For domestic businesses as well, there is a lot of working capital stuck in transport which too could be reduced.
On the topic of comparison with Deepak Nitrite, the margins of DN improved from 10% → 12% → 16% → 24% → 29% and with it the stock has returned about 10x.
Deepak Fertilizer is now at 10% → 16%. So next 3 years will tell us how it actually plays out. At current starting valuations, we are probably not overpaying and the trajectory is an optionality at these valuations.
- Last couple of quarters, the management is talking about chemical value chains moving from China. So this could be a China+1 play and import substitution play
Risks:
- Large capex doesn’t always pay off and doesn’t always pay off soon. Plant coming online could be delayed. Total capex for Ammonia plant is over 4000 Cr!
- While OCF is improving dramatically, the business has to continue taking more debt to finish this ambitious capex. While this would have been frowned upon and seen as highly risky, in current low interest rate environment, if the business can generate good returns over the risk-free rate, it could in fact work out as a positive (World is flush with cash with less avenues for profitable investment)

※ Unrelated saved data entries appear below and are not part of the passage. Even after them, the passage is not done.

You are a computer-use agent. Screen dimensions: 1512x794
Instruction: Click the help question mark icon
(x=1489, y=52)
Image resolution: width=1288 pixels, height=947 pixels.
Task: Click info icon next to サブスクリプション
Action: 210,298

- About 77% of promoter shareholding is pledged
References
Investor presentations Q1, Q2, Q3, Q4
Disc: I have positions from 220-290. Am a novice and could have made several errors. Please do your own due diligence.
Update: Looks like the pledge is not really a pledge to borrow. It is a non-disposable undertaking (NDU) provided by the promoter to IFC for CCDs issued to a subsidiary. Company clarification here.